The Chair of the Citizens' Assembly on Biodiversity Loss has rejected "rhetoric on the urban-rural divide", insisting that most people want effective action to protect the environment.

Dr Aoibhinn Ní Shúilleabháin told the Oireachtas Joint Committee on Environment and Climate Action that research from the Economic and Social Research Institute (ESRI) indicates that "people both young and old and from rural and urban areas are worried about our environment and want more to be done".

While "there were differences of opinion" at meetings of the assembly, she said that members "came to overwhelming majority agreement on nearly all of the recommendations you see before you today".

The final report of the Citizens' Assembly on Biodiversity Loss, published in April, highlighted what it called the failure of the State to adequately fund, implement and enforce existing laws and directives to protect biodiversity and nature.

It recommended a referendum to insert biodiversity and nature protection in the Constitution, and to confer environmental rights on both people and nature.

The assembly's 99 members, along with its chair, were asked last year to assess how the State could improve its response to biodiversity loss.

Two of the members, Anne Jones and Patrick Joyce, also attended today's committee hearing, along with expert witnesses.

"It's great to see the strength with which people are responding to climate change and the Climate Action Plan," Professor Tasman Crowe, Vice President for Sustainability at UCD, said.
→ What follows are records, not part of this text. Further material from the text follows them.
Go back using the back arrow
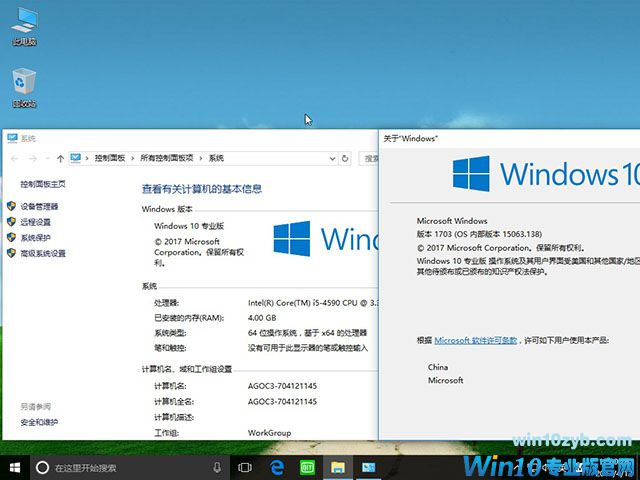Image resolution: width=640 pixels, height=480 pixels. (x=13, y=158)
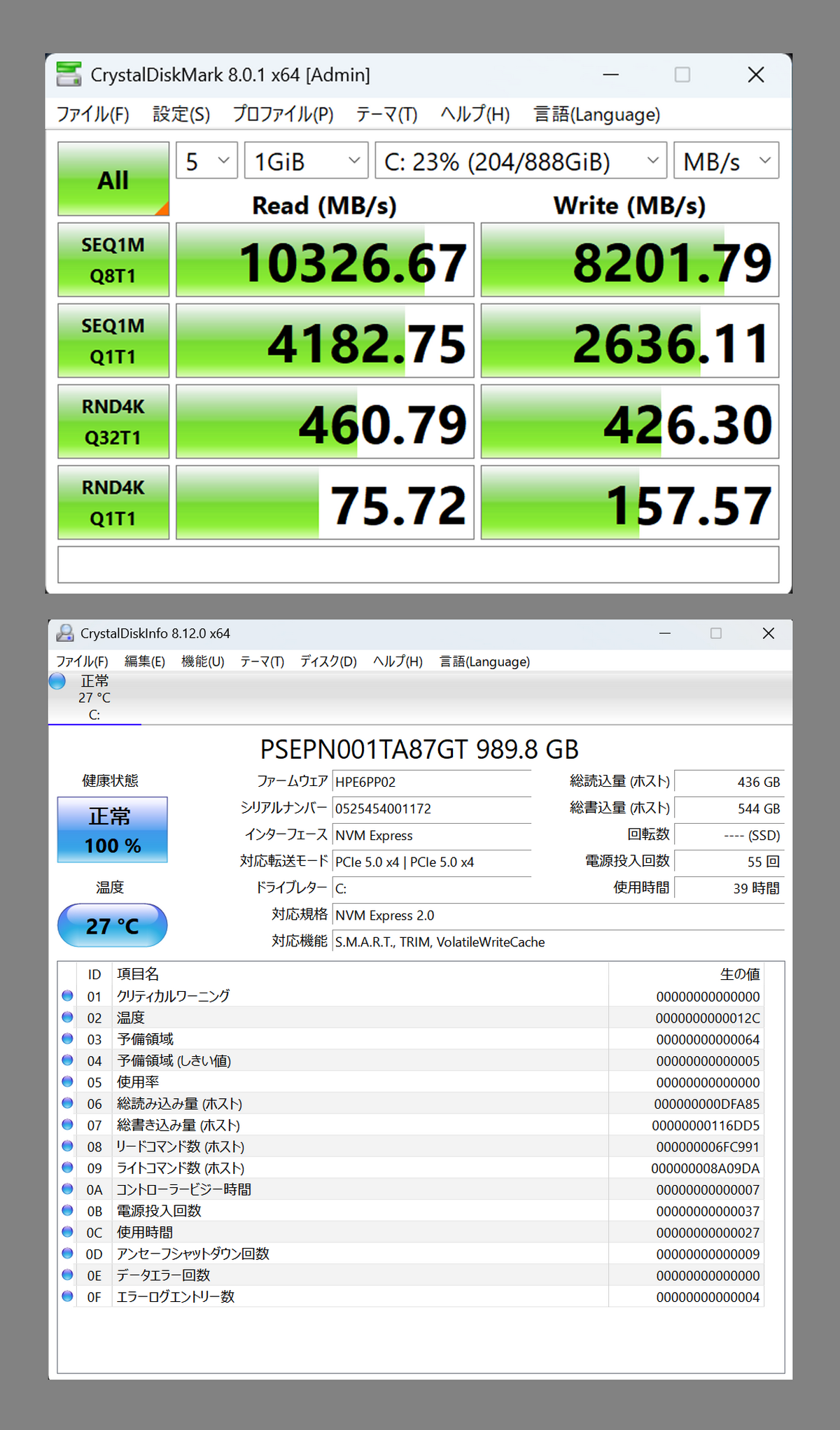
Task: Click status dot beside 予備領域 (しきい値)
Action: tap(67, 1060)
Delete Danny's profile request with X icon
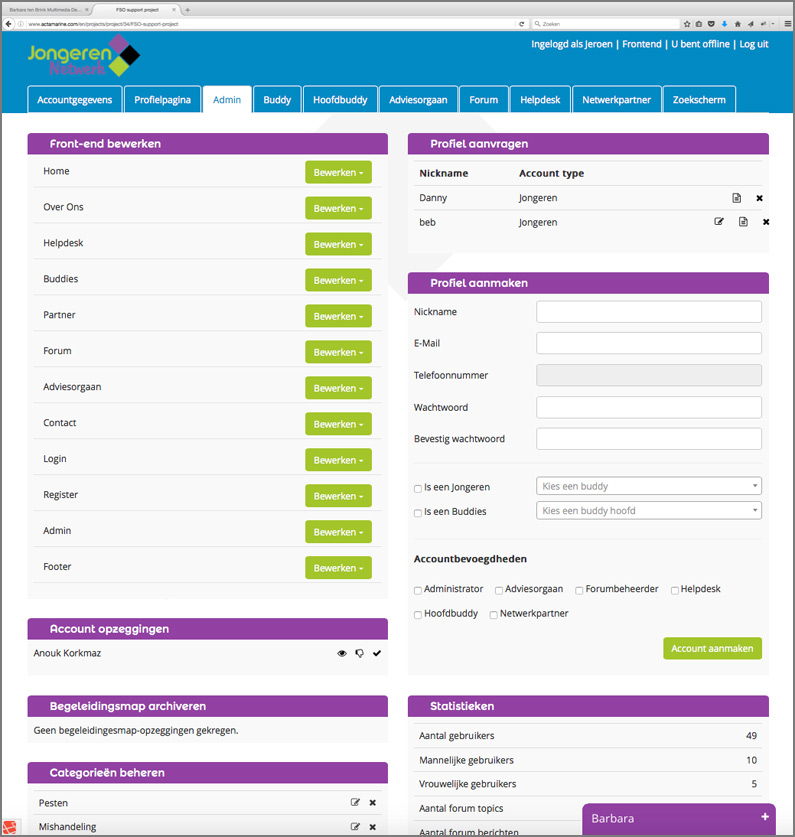This screenshot has height=837, width=795. click(759, 198)
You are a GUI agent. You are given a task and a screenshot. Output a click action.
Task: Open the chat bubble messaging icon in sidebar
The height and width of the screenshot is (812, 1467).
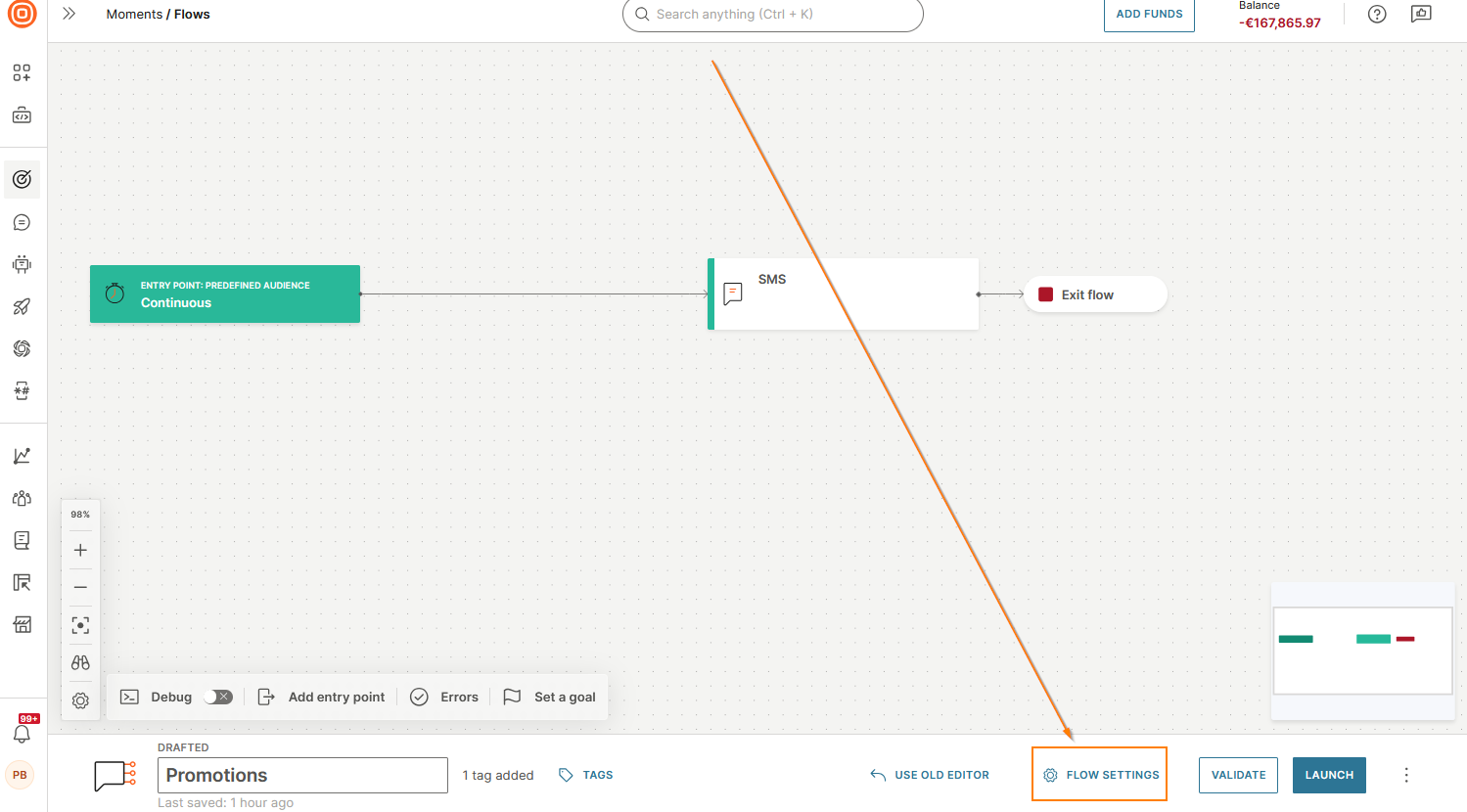tap(22, 222)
"But the same could happen for biodiversity. They can sit on the same kind of footing. In a way it's as important - or more important - to be doing that."


Read more:
Citizens' Assembly urges State to enforce biodiversity laws


Dr Ní Shúilleabháin also told the committee that farmers have assured the assembly that they will "respond to changes in policy, but these need to be meaningful, widely available and of sufficient duration to make it worthwhile to significantly realign their practice."

"Farmers are the custodians of almost 70% of the Irish landscape", she said, urging that they "be included as key actors in discussions required around changes necessary to policy and recognise their key role in solving the problem of biodiversity loss".

Saying that she herself "proudly comes from rural Ireland, a small townland in Co Mayo," Dr Ní Shúilleabháin said that "over 60% of the assembly membership was from rural Ireland".